Correctement configurée, une attaque par force brute finira toujours par trouver le mot de passe, mais cela suppose une puissance de calcul et beaucoup de temps. Le délai d’exécution d’une telle attaque dépend du temps nécessaire pour générer toutes les variantes de mots de passe possibles et du temps de réponse du système cible. Considérée comme la méthode la moins efficace pour pirater un mot de passe, cette technique n’est envisagée par les hackers qu’en dernier ressort.
4 – Le bourrage d’identifiants
Le bourrage d’identifiants (stuffing) est une technique de piratage automatisée fondée sur des identifiants volés. Il peut s’agir de listes de noms d’utilisateurs, d’adresses e-mail et de mots de passe.

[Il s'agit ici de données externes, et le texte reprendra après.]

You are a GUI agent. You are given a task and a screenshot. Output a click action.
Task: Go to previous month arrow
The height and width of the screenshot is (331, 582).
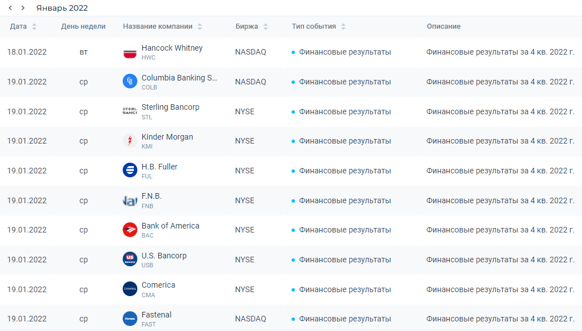click(10, 8)
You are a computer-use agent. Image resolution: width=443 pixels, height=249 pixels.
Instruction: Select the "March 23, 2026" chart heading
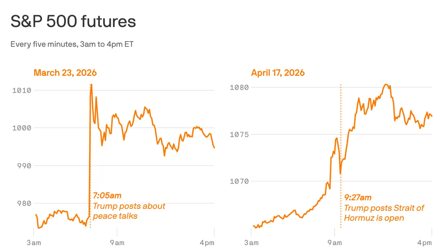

L’automatisation permet de soumettre les demandes de connexion à une application et de n’enregistrer seulement les combinaisons fructueuses pour les réutiliser ultérieurement. Les attaques de bourrage d’identifiants n’essaient pas de deviner des mots de passe ni d’accéder par force brute. Le hacker utilise des outils spécifiques pour automatiser les tentatives d’authentification au moyen d’identifiants déjà révélés. Il peut lancer des millions de tentatives pour vérifier si un utilisateur a utilisé la même combinaison d’identification sur un autre site web ou une autre application. Les attaques de bourrage d’identifiants ne fonctionnent que si un individu réutilise le même mot de passe or c’est trop souvent le cas sur de multiples sites
5 – La pulvérisation de mots de passe
Cette attaque à base d’identifiants tente d’accéder à de nombreux comptes en ne testant que quelques mots de passe courants. C’est l’exact opposé d’une attaque par force brute qui vise un compte donné et multiplie les tentatives de très nombreuses combinaisons de mot de passe. Ici, le hacker teste le même mot de passe courant (ex. « 12345678 » ou « M0tdepasse ») sur de très nombreux comptes puis recommence avec un autre mot de passe. Comme il teste un mot de passe sur tous les comptes d’une liste avant de passer au suivant, cette technique évite au hacker d’être détecté et qu’aucun compte soit verrouillé au vu du délai entre deux tentatives. Il suffit que les pratiques de gestion des mots de passe d’un utilisateur ou d’un compte laissent à désirer et le hacker parviendra à s’infiltrer.
Certaines attaques de mots de passe combinent plusieurs outils et méthodologies parmi celles présentées pour améliorer leurs chances de succès. Cependant, dans la plupart des cas, les piratages réussis doivent beaucoup aux mauvaises pratiques de gestion des mots de passe.